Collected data
↓↓↓
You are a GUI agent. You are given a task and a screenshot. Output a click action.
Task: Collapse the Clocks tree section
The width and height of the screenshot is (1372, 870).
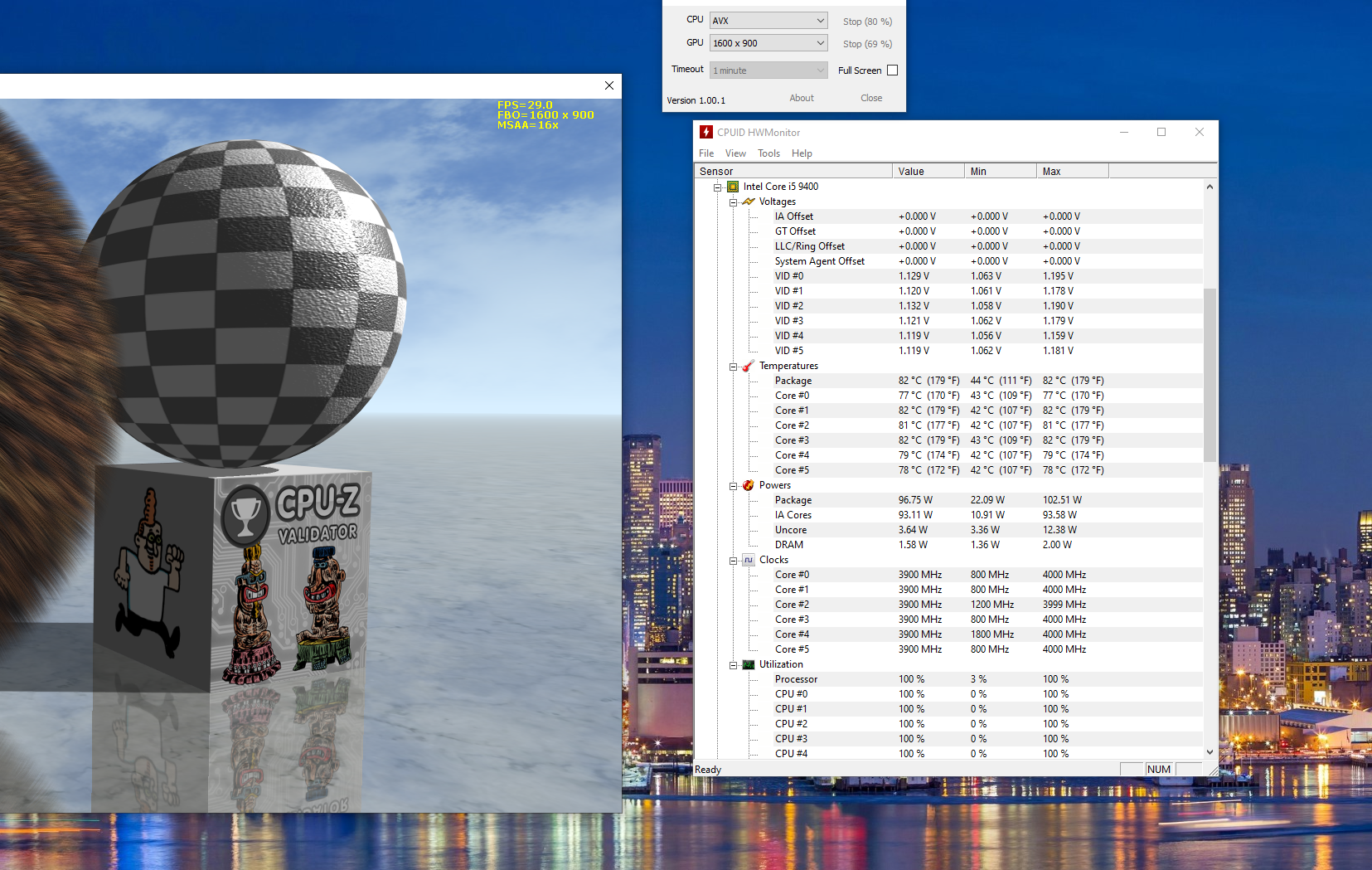click(734, 561)
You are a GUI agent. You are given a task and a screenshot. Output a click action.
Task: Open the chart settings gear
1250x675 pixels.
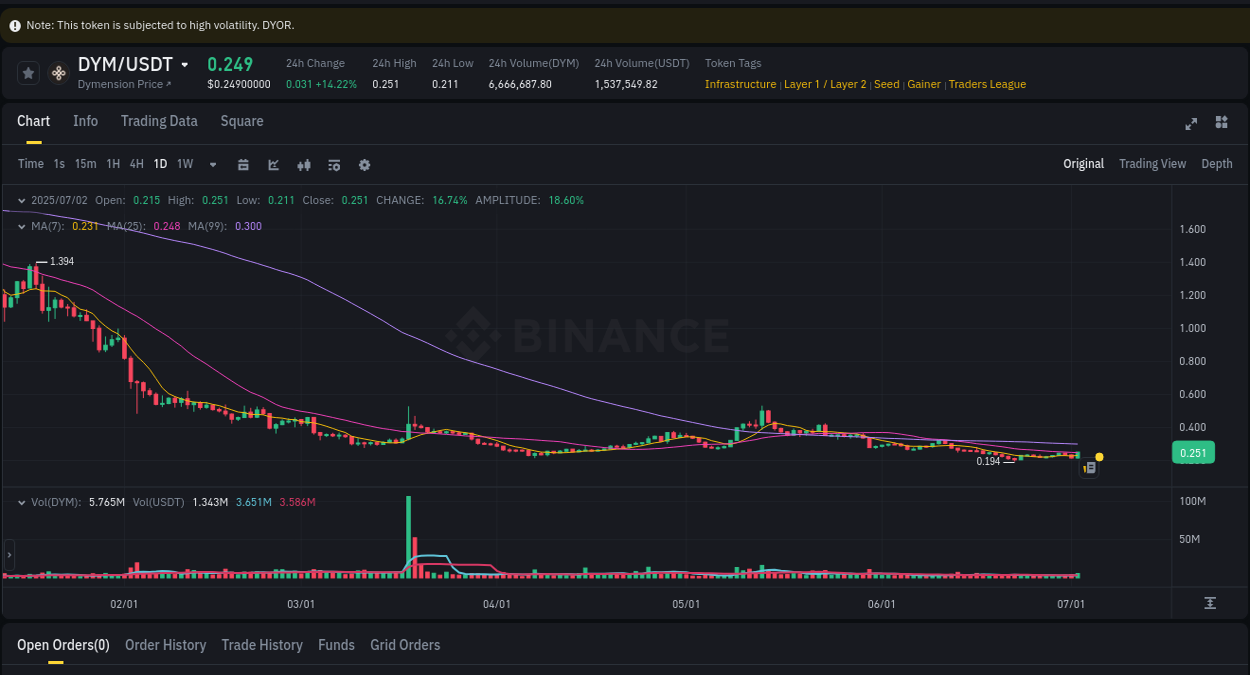(364, 164)
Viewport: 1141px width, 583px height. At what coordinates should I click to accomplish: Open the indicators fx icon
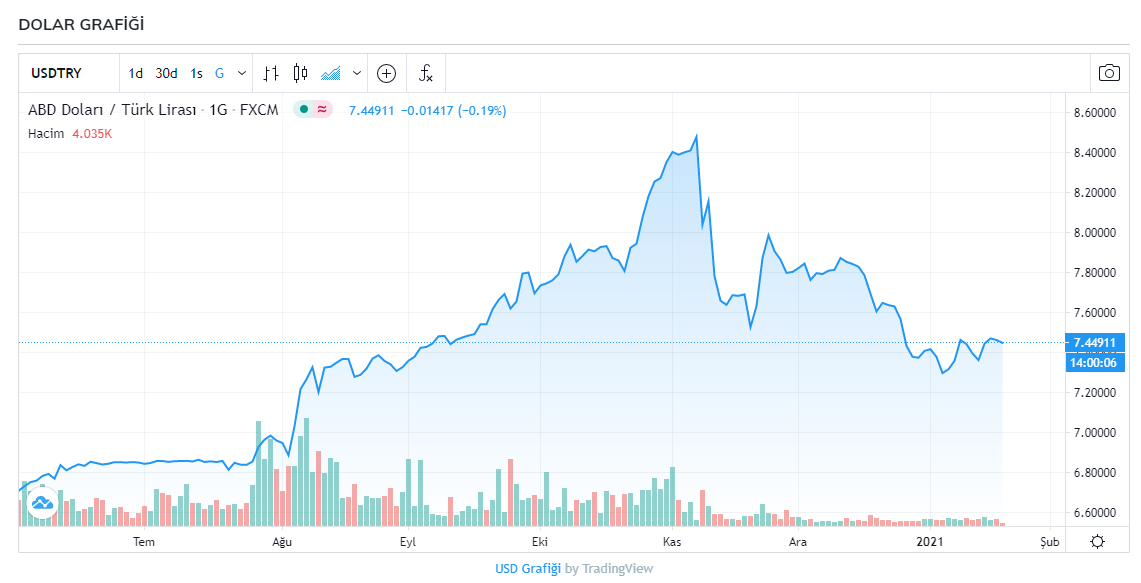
↑↑↑
**Problem to solve**
The whole of the data above needs retyping exactly, with pictures omitted.

**Final answer**
You are a GUI agent. You are given a task and a screenshot. Output a click action.
Task: Collapse the Clocks tree section
The width and height of the screenshot is (1372, 870).
click(734, 561)
You are a GUI agent. You are given a task and a screenshot. Output a click action.
Task: Open the chart settings gear
1250x675 pixels.
(364, 164)
Viewport: 1141px width, 583px height. At what coordinates should I click to accomplish: Open the indicators fx icon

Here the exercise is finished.